____ Records
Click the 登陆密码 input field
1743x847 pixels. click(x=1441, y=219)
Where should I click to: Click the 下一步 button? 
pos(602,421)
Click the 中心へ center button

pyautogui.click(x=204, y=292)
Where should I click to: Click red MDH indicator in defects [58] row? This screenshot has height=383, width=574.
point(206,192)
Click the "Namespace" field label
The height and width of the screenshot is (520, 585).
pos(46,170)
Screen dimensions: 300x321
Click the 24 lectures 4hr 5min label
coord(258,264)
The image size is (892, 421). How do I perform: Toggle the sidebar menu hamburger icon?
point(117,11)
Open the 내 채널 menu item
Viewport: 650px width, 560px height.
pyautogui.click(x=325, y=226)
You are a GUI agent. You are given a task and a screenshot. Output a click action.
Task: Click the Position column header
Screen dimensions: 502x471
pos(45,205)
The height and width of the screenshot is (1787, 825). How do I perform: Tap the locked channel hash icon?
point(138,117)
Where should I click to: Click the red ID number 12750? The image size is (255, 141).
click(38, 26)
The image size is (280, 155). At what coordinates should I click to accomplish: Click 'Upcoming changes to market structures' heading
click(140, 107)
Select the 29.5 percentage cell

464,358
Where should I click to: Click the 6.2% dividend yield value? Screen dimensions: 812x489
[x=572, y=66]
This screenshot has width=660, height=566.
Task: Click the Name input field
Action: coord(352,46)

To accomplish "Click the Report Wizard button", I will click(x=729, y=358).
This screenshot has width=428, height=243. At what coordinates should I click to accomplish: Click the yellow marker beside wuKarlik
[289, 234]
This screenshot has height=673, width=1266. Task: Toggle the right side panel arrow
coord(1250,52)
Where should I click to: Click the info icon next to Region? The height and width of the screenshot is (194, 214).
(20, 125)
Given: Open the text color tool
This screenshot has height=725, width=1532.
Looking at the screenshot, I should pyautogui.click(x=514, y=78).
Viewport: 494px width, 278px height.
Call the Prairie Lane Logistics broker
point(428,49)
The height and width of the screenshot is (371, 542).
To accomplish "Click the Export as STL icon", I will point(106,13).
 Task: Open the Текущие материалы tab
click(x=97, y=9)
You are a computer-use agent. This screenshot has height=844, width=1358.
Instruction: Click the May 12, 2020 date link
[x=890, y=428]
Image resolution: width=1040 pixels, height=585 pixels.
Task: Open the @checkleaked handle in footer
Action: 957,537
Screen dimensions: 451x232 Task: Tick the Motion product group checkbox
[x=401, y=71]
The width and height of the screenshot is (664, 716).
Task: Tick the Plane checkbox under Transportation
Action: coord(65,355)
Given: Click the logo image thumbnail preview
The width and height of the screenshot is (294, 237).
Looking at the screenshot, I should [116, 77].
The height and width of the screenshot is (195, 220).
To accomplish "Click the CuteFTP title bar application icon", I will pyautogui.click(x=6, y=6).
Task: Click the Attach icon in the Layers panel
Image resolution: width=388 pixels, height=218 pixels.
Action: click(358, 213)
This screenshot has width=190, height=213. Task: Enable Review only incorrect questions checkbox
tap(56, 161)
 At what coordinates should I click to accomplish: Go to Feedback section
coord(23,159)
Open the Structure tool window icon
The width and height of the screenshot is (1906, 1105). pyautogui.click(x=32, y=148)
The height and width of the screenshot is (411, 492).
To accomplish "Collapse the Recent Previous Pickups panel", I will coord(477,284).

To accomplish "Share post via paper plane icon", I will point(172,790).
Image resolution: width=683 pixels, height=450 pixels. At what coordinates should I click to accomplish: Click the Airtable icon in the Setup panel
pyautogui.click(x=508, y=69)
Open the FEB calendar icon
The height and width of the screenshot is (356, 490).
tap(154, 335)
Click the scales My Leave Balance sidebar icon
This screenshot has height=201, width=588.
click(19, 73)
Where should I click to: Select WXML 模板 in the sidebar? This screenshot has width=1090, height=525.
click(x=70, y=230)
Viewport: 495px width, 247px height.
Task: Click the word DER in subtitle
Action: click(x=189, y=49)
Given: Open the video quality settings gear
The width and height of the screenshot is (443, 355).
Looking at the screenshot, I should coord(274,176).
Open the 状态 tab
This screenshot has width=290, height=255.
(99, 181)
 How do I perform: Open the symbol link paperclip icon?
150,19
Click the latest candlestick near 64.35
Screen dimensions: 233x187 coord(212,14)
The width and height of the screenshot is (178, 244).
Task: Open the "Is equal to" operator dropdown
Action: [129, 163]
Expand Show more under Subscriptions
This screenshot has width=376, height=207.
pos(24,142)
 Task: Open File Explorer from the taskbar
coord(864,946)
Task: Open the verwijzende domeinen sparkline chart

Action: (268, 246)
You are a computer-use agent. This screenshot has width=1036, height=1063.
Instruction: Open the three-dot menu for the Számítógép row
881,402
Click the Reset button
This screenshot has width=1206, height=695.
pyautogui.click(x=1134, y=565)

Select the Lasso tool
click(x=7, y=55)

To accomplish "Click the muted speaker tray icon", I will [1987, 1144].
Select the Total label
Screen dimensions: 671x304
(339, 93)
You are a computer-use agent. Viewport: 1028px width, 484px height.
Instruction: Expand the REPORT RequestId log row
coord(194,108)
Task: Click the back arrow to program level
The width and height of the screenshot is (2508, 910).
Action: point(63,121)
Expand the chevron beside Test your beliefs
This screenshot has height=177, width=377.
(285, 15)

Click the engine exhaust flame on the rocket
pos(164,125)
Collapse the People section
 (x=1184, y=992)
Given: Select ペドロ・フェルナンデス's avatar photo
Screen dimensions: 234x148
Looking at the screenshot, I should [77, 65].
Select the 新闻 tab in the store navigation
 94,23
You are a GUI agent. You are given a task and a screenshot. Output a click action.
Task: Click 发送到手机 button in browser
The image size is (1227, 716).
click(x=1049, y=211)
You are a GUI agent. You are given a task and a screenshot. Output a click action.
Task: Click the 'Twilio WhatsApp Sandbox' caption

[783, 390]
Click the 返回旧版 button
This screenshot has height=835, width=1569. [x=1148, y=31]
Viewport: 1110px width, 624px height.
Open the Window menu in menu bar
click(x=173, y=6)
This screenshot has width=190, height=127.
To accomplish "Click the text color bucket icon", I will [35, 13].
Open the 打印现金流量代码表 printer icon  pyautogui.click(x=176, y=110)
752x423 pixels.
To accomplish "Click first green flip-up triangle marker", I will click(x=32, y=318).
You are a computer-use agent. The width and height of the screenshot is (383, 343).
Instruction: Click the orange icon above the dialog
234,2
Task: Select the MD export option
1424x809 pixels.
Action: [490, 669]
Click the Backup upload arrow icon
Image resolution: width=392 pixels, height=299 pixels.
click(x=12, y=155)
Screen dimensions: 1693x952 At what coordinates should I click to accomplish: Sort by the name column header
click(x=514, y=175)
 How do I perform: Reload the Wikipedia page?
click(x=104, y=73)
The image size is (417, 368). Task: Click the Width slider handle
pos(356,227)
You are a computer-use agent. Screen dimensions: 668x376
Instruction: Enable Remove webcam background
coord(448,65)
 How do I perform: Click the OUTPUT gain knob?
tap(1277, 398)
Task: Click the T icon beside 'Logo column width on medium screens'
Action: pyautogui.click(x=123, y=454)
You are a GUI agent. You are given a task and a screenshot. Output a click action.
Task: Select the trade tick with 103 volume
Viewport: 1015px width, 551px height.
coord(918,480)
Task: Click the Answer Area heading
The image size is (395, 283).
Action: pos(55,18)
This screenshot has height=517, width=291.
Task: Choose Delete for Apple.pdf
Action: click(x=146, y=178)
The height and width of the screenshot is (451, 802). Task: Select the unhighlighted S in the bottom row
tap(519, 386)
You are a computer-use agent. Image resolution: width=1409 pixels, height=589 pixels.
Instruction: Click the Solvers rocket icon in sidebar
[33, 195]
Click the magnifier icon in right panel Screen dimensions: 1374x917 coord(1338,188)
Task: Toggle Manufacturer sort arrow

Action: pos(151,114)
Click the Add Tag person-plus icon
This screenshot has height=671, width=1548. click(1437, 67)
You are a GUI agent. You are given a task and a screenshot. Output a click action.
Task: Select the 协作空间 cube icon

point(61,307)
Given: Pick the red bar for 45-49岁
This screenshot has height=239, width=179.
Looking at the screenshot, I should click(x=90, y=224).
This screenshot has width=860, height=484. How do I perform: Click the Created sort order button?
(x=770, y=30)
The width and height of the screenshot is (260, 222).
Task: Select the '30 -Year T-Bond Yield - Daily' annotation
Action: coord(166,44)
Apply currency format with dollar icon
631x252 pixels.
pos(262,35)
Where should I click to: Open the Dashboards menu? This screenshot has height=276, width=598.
________
*Exercise brief*.
Reproduce the part of the listing above that begins with the line containing "This screenshot has width=428, height=243." and ends with the line containing "Action: coord(65,355)", both lines included.

*Correct answer*.
This screenshot has width=428, height=243. At what coordinates should I click to accomplish: Click the yellow marker beside wuKarlik
[289, 234]
This screenshot has height=673, width=1266. Task: Toggle the right side panel arrow
coord(1250,52)
Where should I click to: Click the info icon next to Region? The height and width of the screenshot is (194, 214).
(20, 125)
Given: Open the text color tool
This screenshot has height=725, width=1532.
Looking at the screenshot, I should pyautogui.click(x=514, y=78).
Viewport: 494px width, 278px height.
Call the Prairie Lane Logistics broker
point(428,49)
The height and width of the screenshot is (371, 542).
To accomplish "Click the Export as STL icon", I will point(106,13).
 Task: Open the Текущие материалы tab
click(x=97, y=9)
You are a computer-use agent. This screenshot has height=844, width=1358.
Instruction: Click the May 12, 2020 date link
[x=890, y=428]
Image resolution: width=1040 pixels, height=585 pixels.
Task: Open the @checkleaked handle in footer
Action: 957,537
Screen dimensions: 451x232 Task: Tick the Motion product group checkbox
[x=401, y=71]
The width and height of the screenshot is (664, 716).
Task: Tick the Plane checkbox under Transportation
Action: coord(65,355)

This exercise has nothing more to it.